Kagiso Matlaisane is a streetwear designer who launched her Foy Bear brand in May 2022 to explore alternative methods of developing sustainable fashion. Her AW 2023 collection will interpret “spinning”, a South African motorsport sub-culture which is a township-born version of “drifting” with sustainable garments that can be worn in multiple ways.

A collaboration between Kabelo Legodi and Sthembiso Mchunu which fuses the Ipantsula style from 1990s with its distinctive baggy silhouettes and iconic use of brands such as Florsheim and Samson with current sports luxe streetwear tropes such as street soccer and incorporating sustainable design principles such as appliqué to enhance base cloth as well as eco-friendly fabrication. “We want to recapture some of the allure of that Ipantsula era and those styles we grew up with - wanting to belong in the hood.”

Presley Jacobs and Azaria Khosa are both Fashion Design and Technology graduates from Tshwane University of Technology, who have joined forces to create this traditional knitwear with a modern twist collection for men and women.

This season’s collection is called The Street Prix taking inspiration from A1 GRAND PRIX motorsport racing.
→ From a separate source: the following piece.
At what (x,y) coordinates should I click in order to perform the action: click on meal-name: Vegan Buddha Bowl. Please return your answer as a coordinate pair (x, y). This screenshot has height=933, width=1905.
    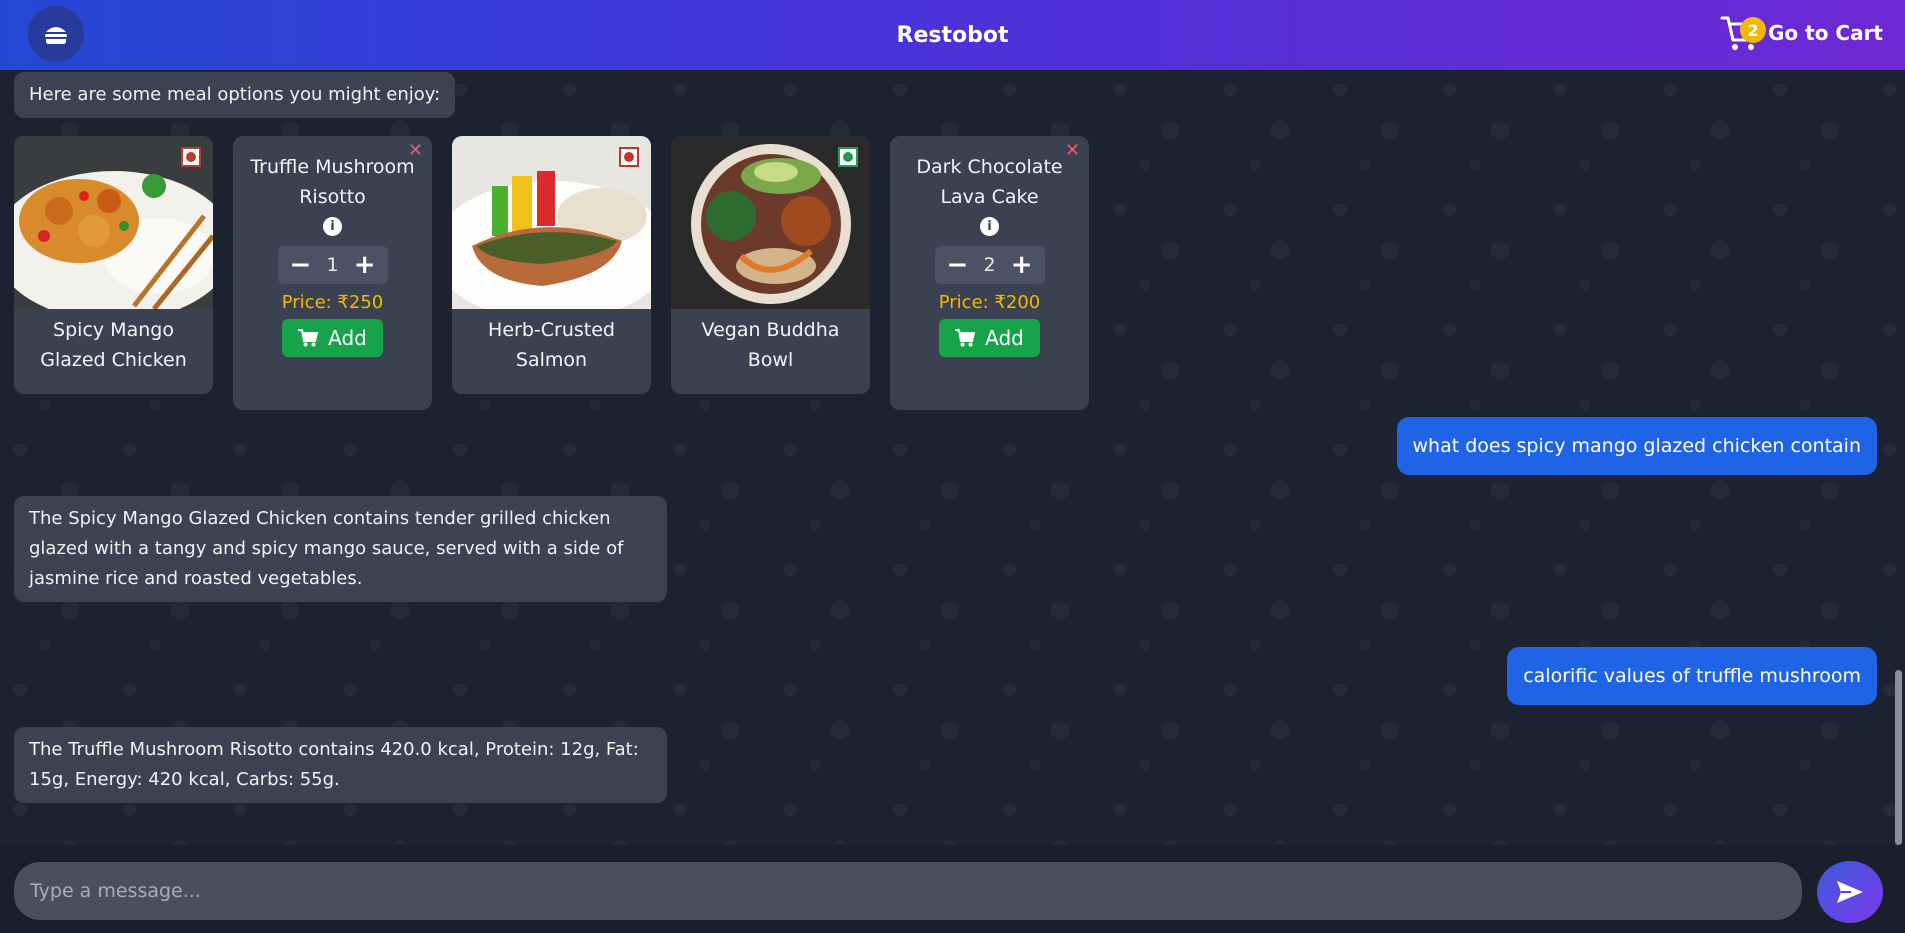
    Looking at the image, I should click on (770, 345).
The feminine side of the alpha male biker is softened using knits while the use of off-cuts to create elaborate embroidery references the vision to align with a sustainable fashion ethos.
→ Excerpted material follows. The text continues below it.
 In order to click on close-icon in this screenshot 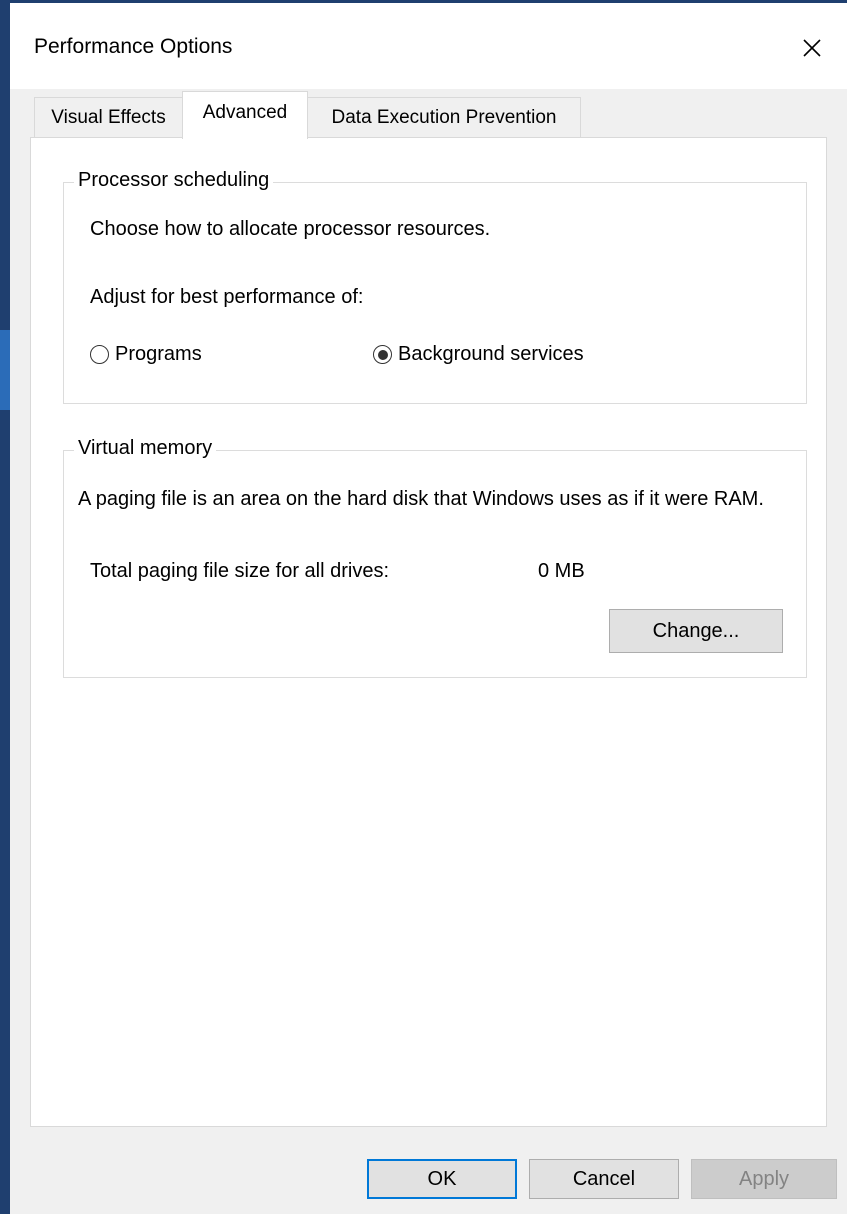, I will do `click(812, 48)`.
Inspired by the vulgar excesses of the Bullingdon Club, this collection taps into the aesthetic of “the lad”presenting a modern take on the boys’ club and updating staples associated with this style, from pinstriped tailcoats, button-ups and bow ties to cardigans, varsity bombers and rugby jerseys.

FRANC ELIS – Johannesburg based Designer collaborating with John Drake a footwear company based in KZN.
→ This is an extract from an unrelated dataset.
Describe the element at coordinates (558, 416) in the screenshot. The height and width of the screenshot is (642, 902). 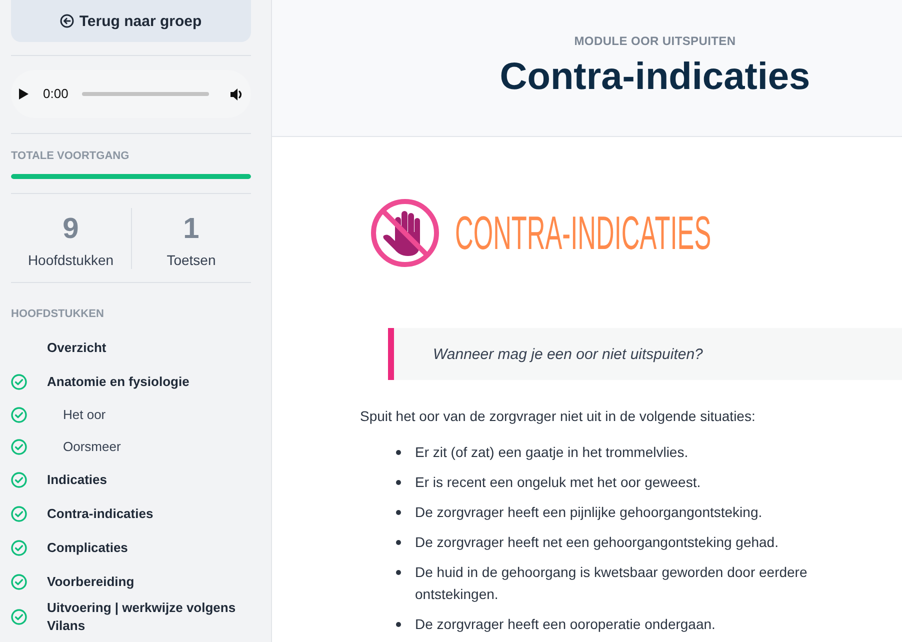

The AW 23 Ephymol collection sees Ephraim Molingoana express the confidence to create a playful, eclectic and gender fluid collection that discovers the feminine polarity of the masculine. Timeless, bespoke and luxurious remain the hallmarks of one of Jozi’s best loved designer signatures. This season Ephymol is collaborating with Hopewell Footwear based in KZN, developing shoes for his Collection.

Ephymol (Photo courtesy of South African Fashion Week)

Deeply rooted in Soweto street culture, resident creative director Ole Ledimo says “we finally came back to our senses to take ownership of what belongs to us, our God-given space in the fashion sphere” with an expressive and disruptive AW 23 collection offering opinion, statements, short stories and perspectives on the essence of streetwear.

The new collection represents a lifestyle that was born in the early 1980s in Africa and includes influences such as skateboarding, graffiti, travel, punk, hardcore, kwaito, reggae, hip hop, the emerging amapiano and club culture as well as the art scene in downtown city centre areas. The collection will be available at selected Dunn stores together with the newly launched Loxion drink that is available throughout the continent.

Loxion Kulca (Photo courtesy of South African Fashion Week)

This season SA Fashion Week is collaboration with Poland’s Next Top Model Polska. Poland's Next Top Model Polska is a reality competition program, where boys and girls who dream of becoming models have a chance to enter the fashion world. It is based on America's Next Top Model format run by the legendary Tyra Banks. For the past 10 seasons Poland's Next Top Model has been one of the most popular prime time shows in Poland. Every year 14 aspiring models fight for the grand prize and recognition in modelling. In the course of the show the best girls and boys attend one of the most coveted fashion weeks in the world. This year the top 7 will compete in castings with experienced models for an opportunity to walk the runways of South African Fashion Week.